Records start
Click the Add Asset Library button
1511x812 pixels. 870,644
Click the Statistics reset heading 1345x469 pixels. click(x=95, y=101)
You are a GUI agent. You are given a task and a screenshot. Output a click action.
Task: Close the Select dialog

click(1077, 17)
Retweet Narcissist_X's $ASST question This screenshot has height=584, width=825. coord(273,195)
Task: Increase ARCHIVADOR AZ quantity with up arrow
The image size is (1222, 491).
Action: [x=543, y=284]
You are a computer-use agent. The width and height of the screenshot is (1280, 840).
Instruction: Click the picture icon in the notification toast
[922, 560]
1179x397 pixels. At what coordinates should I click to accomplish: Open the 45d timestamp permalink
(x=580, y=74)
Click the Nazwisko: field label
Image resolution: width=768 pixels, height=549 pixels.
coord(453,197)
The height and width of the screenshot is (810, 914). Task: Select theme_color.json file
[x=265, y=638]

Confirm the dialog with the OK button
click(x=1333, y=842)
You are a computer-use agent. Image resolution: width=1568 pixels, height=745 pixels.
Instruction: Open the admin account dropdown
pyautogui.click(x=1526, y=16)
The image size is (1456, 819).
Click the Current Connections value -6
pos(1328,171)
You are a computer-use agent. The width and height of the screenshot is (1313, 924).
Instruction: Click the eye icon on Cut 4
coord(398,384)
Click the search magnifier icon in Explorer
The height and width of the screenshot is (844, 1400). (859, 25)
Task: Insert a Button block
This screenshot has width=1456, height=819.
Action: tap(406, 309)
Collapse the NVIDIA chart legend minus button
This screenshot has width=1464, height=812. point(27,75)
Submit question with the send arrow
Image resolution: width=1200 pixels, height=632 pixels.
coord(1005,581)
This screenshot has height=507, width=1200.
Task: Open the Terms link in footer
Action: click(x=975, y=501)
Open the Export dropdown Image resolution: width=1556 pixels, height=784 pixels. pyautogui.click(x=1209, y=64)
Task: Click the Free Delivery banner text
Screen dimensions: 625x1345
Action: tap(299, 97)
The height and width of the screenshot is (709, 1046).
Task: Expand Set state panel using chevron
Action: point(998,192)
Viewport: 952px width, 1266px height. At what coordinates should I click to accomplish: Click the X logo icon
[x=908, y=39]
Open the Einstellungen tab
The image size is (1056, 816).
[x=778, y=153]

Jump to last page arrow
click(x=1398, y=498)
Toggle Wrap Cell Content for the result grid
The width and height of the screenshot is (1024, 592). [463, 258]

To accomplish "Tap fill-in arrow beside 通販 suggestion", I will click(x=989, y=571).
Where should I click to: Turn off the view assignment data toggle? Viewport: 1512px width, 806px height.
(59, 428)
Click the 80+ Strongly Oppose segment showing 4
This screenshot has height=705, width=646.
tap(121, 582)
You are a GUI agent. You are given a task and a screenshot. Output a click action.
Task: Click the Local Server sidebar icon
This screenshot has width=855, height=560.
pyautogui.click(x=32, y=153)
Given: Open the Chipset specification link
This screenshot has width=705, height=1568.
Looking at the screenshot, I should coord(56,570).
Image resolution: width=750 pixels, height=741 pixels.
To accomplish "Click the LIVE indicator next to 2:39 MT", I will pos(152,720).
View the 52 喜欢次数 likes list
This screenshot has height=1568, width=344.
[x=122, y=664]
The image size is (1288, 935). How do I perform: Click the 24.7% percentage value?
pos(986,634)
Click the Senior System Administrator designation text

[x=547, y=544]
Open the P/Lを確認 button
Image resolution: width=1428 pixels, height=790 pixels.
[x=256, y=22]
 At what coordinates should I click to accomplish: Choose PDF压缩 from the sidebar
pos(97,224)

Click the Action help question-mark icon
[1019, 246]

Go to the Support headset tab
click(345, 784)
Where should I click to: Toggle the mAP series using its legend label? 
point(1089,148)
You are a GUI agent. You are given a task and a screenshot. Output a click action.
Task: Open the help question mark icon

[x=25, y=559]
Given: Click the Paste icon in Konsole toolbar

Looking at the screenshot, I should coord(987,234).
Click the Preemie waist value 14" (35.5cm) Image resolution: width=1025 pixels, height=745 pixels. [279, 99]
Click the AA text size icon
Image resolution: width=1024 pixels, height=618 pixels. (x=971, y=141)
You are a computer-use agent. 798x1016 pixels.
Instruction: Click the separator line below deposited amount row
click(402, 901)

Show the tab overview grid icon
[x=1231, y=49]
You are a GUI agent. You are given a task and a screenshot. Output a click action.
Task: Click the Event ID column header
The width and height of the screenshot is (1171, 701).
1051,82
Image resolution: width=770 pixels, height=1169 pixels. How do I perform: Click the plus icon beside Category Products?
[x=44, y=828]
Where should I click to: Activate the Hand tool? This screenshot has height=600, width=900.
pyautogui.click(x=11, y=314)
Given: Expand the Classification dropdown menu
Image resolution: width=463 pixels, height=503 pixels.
Records end
Please quote all of the data above verbatim, from the first line to the last.

- _Worked solution_:
Click the Add Asset Library button
1511x812 pixels. 870,644
Click the Statistics reset heading 1345x469 pixels. click(x=95, y=101)
You are a GUI agent. You are given a task and a screenshot. Output a click action.
Task: Close the Select dialog

click(1077, 17)
Retweet Narcissist_X's $ASST question This screenshot has height=584, width=825. coord(273,195)
Task: Increase ARCHIVADOR AZ quantity with up arrow
The image size is (1222, 491).
Action: [x=543, y=284]
You are a computer-use agent. The width and height of the screenshot is (1280, 840).
Instruction: Click the picture icon in the notification toast
[922, 560]
1179x397 pixels. At what coordinates should I click to accomplish: Open the 45d timestamp permalink
(x=580, y=74)
Click the Nazwisko: field label
Image resolution: width=768 pixels, height=549 pixels.
coord(453,197)
The height and width of the screenshot is (810, 914). Task: Select theme_color.json file
[x=265, y=638]

Confirm the dialog with the OK button
click(x=1333, y=842)
You are a computer-use agent. Image resolution: width=1568 pixels, height=745 pixels.
Instruction: Open the admin account dropdown
pyautogui.click(x=1526, y=16)
The image size is (1456, 819).
Click the Current Connections value -6
pos(1328,171)
You are a computer-use agent. The width and height of the screenshot is (1313, 924).
Instruction: Click the eye icon on Cut 4
coord(398,384)
Click the search magnifier icon in Explorer
The height and width of the screenshot is (844, 1400). (859, 25)
Task: Insert a Button block
This screenshot has width=1456, height=819.
Action: tap(406, 309)
Collapse the NVIDIA chart legend minus button
This screenshot has width=1464, height=812. point(27,75)
Submit question with the send arrow
Image resolution: width=1200 pixels, height=632 pixels.
coord(1005,581)
This screenshot has height=507, width=1200.
Task: Open the Terms link in footer
Action: click(x=975, y=501)
Open the Export dropdown Image resolution: width=1556 pixels, height=784 pixels. pyautogui.click(x=1209, y=64)
Task: Click the Free Delivery banner text
Screen dimensions: 625x1345
Action: tap(299, 97)
The height and width of the screenshot is (709, 1046).
Task: Expand Set state panel using chevron
Action: point(998,192)
Viewport: 952px width, 1266px height. At what coordinates should I click to accomplish: Click the X logo icon
[x=908, y=39]
Open the Einstellungen tab
The image size is (1056, 816).
[x=778, y=153]

Jump to last page arrow
click(x=1398, y=498)
Toggle Wrap Cell Content for the result grid
The width and height of the screenshot is (1024, 592). [463, 258]

To accomplish "Tap fill-in arrow beside 通販 suggestion", I will click(x=989, y=571).
Where should I click to: Turn off the view assignment data toggle? Viewport: 1512px width, 806px height.
(59, 428)
Click the 80+ Strongly Oppose segment showing 4
This screenshot has height=705, width=646.
tap(121, 582)
You are a GUI agent. You are given a task and a screenshot. Output a click action.
Task: Click the Local Server sidebar icon
This screenshot has width=855, height=560.
pyautogui.click(x=32, y=153)
Given: Open the Chipset specification link
This screenshot has width=705, height=1568.
Looking at the screenshot, I should coord(56,570).
Image resolution: width=750 pixels, height=741 pixels.
To accomplish "Click the LIVE indicator next to 2:39 MT", I will pos(152,720).
View the 52 喜欢次数 likes list
This screenshot has height=1568, width=344.
[x=122, y=664]
The image size is (1288, 935). How do I perform: Click the 24.7% percentage value?
pos(986,634)
Click the Senior System Administrator designation text

[x=547, y=544]
Open the P/Lを確認 button
Image resolution: width=1428 pixels, height=790 pixels.
[x=256, y=22]
 At what coordinates should I click to accomplish: Choose PDF压缩 from the sidebar
pos(97,224)

Click the Action help question-mark icon
[1019, 246]

Go to the Support headset tab
click(345, 784)
Where should I click to: Toggle the mAP series using its legend label? 
point(1089,148)
You are a GUI agent. You are given a task and a screenshot. Output a click action.
Task: Open the help question mark icon

[x=25, y=559]
Given: Click the Paste icon in Konsole toolbar

Looking at the screenshot, I should coord(987,234).
Click the Preemie waist value 14" (35.5cm) Image resolution: width=1025 pixels, height=745 pixels. [279, 99]
Click the AA text size icon
Image resolution: width=1024 pixels, height=618 pixels. (x=971, y=141)
You are a computer-use agent. 798x1016 pixels.
Instruction: Click the separator line below deposited amount row
click(402, 901)

Show the tab overview grid icon
[x=1231, y=49]
You are a GUI agent. You are given a task and a screenshot. Output a click action.
Task: Click the Event ID column header
The width and height of the screenshot is (1171, 701).
1051,82
Image resolution: width=770 pixels, height=1169 pixels. How do I perform: Click the plus icon beside Category Products?
[x=44, y=828]
Where should I click to: Activate the Hand tool? This screenshot has height=600, width=900.
pyautogui.click(x=11, y=314)
Given: Expand the Classification dropdown menu
Image resolution: width=463 pixels, height=503 pixels.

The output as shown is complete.